Meme of a frog riding a unicycle

A still frame of the original GIF, created for the Animation Factory before becoming the "Dat Boi" meme

Dat Boi is an Internet meme originating from the clip art website Animation Factory. It depicts a frog riding a unicycle. The meme garnered popularity on Tumblr in 2015 before gaining more recognition through Twitter in 2016. It is usually accompanied by a person saying "here come dat boi shit waddup".

== History ==
According to Animation Factory employee Ryan Hagen, the frog GIF used in the meme was created by designer Josh Doohen.

The original GIF animation was uploaded to the Animation Factory website on June 02, 2003

The meme's name originates from an edited news screenshot. The line of text often used in association with the image ("here come dat boi! o shit waddup!") was taken from memes involving "Here Comes Pacman", an animation based on the Pac-Man segment of the Bloodhound Gang song "Mope". The frog image and its caption were first put together on Facebook, according to Vox.

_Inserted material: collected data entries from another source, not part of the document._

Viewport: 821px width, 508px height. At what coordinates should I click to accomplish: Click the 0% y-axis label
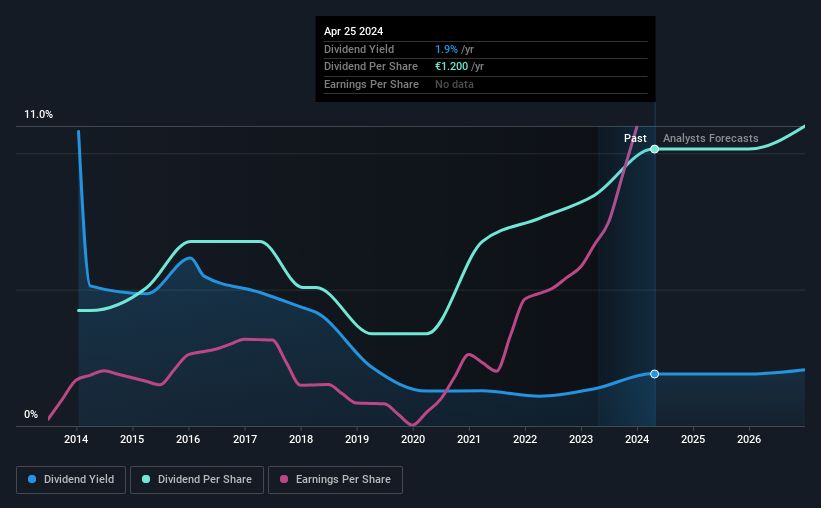(x=31, y=414)
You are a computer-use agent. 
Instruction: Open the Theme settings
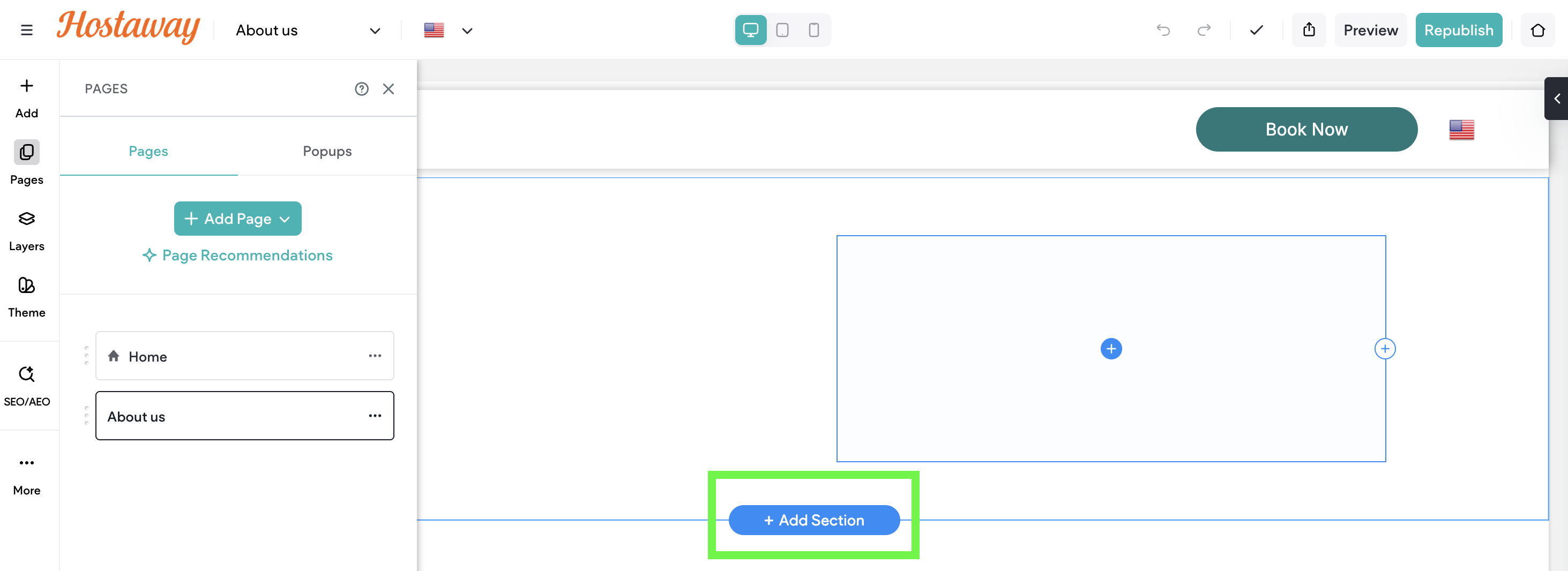click(x=27, y=297)
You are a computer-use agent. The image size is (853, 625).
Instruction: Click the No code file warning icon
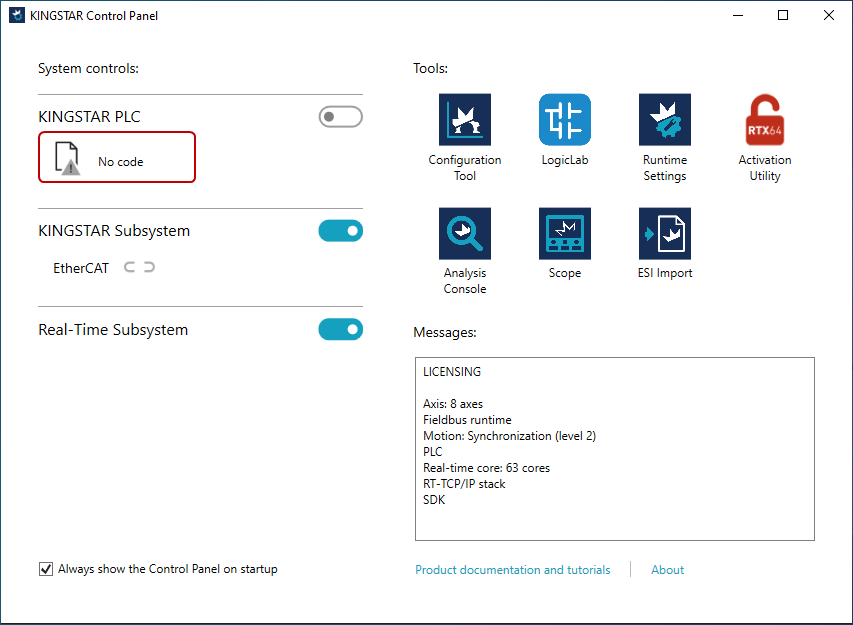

The Verge writer Chris Plante referred to the caption in a June article, stating that the Dat Boi image itself was "not enough" and should be paired with the caption.

In May 2016, the "here come dat boi" caption came under criticism after various Facebook users claimed to find it an "appropriation of African-American Vernacular English". As a result, certain Facebook groups discouraged use of the meme.

Dat Boi was featured in The Guardians "Month in Memes" article for June 2016. Matt Furie, creator of Pepe the Frog, explained in a June 2016 interview with Comic Book Resources that he was "devastated" to find out that Dat Boi had "begun to overshadow Internet Pepe".

== Notable uses ==
- Nintendo tweeted an image of its Slippy Toad character next to the Dat Boi frog on May 13, 2016.
- The Twitter account for the restaurant chain Denny's tweeted an image of Dat Boi, calling the frog "Dat Busboi".
- Kenyatta Cheese, co-founder of Know Your Meme, described Dat Boi as "a piece of culture" to the editors of Vice.
- In an interview with PopSugar about viral trends, model Josh Ostrovsky mentioned the meme and admitted, "obviously I love Dat Boi".
- The Australian Manufacturing Workers Union posted a "Dat Boi" meme to comment on the 2016 Australian federal election.
- Also during the 2016 federal election in Australia, SBS Comedy published a satirical article claiming that the "Dat Boi" frog had become the most popular candidate for Prime Minister of Australia among youth voters.